Lives are at risk in remote Northern Territory communities because of a week-long phone network shutdown that began without warning and left outstation health services without communications, a health chief has warned.
The Ampilatwatja community, northeast of Alice Springs, is without mobile connection after Telstra shut down its 3G network on Saturday and temporarily turned off 4G connectivity until this Friday to carry out upgrades.
The Ampilatwatja Health Centre Aboriginal Corporation, which delivers primary health care, including ambulance services, in the community, is relying on its satellite service.
But it has lost all communication with outstation health services, chief executive Darryl Coulstock said on Wednesday.
There was a serious incident on Saturday involving an unconscious woman who had to be airlifted for treatment and it was “just lucky” that someone had a car and drove to a nurse’s house, he said.
The woman was airlifted for treatment by the emergency retrieval service.
Mr Culstrock claimed Telstra’s Indigenous liaison representative in Darwin told him they should have rung 000.
“If the whole network is down, how do they do that?" he said.

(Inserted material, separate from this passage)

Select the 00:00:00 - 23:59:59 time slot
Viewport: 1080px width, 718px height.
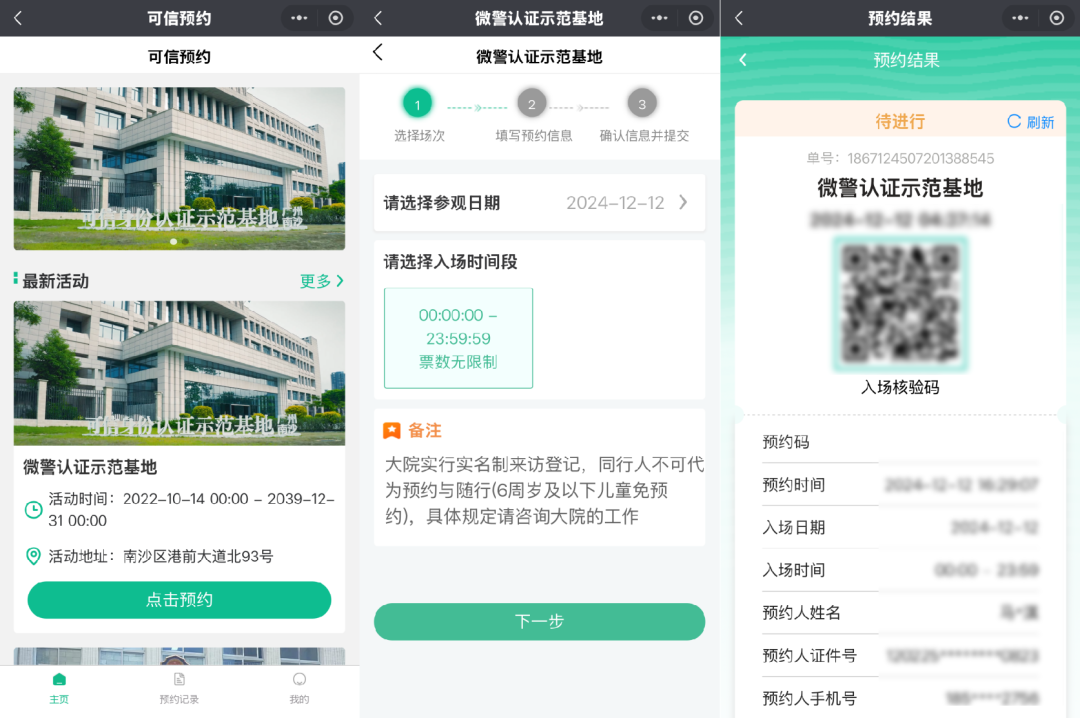(458, 338)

“I told him if someone dies because they haven't been able to call us, I will personally go to the coroner and explain the situation, that I've tried to get this sorted.

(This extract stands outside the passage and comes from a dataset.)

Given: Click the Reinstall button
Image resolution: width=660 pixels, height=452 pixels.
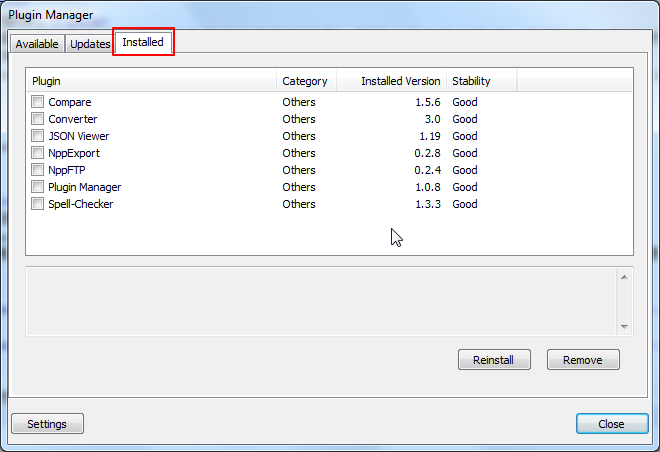Looking at the screenshot, I should [493, 360].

“Telstra have not taken the community safety into consideration at all in their decision-making."
Mr Coulstock said there was no prior warning of the 4G outage and he made contact with the Indigenous liaison representative when the service was still out on Monday.
“And his response was, ‘well, it's going to be a minor convenience, but there's nothing we can do about it’," he said.
"I said, ‘It's not a minor convenience. You're actually putting lives at risk because we are four-and-a-half hours drive on a bad road from Alice Springs’."
In a statement, Telstra Regional General Manager Nic Danks said the site upgrade in Ampilatwatja had been requested by the community and local government for over five years and had to be completed before the upcoming wet season.
"There is only one base station in the community which needs to be turned off to perform the works to upgrade the tower," he said.
"Whenever we do works of this kind, we do all we can to minimise the time offline and make sure we advise local stakeholders, including government and emergency services, which we did on October 29."
Telstra said it also sent text messages to residents advising of the works.
Mr Coulstock wants Telstra to have a plan in place to ensure some level of mobile connectivity remains as upgrades continue throughout the Barkly region, and other remote areas.
"It just infuriates me, such a lack of understanding of the risks with what they're doing," he added.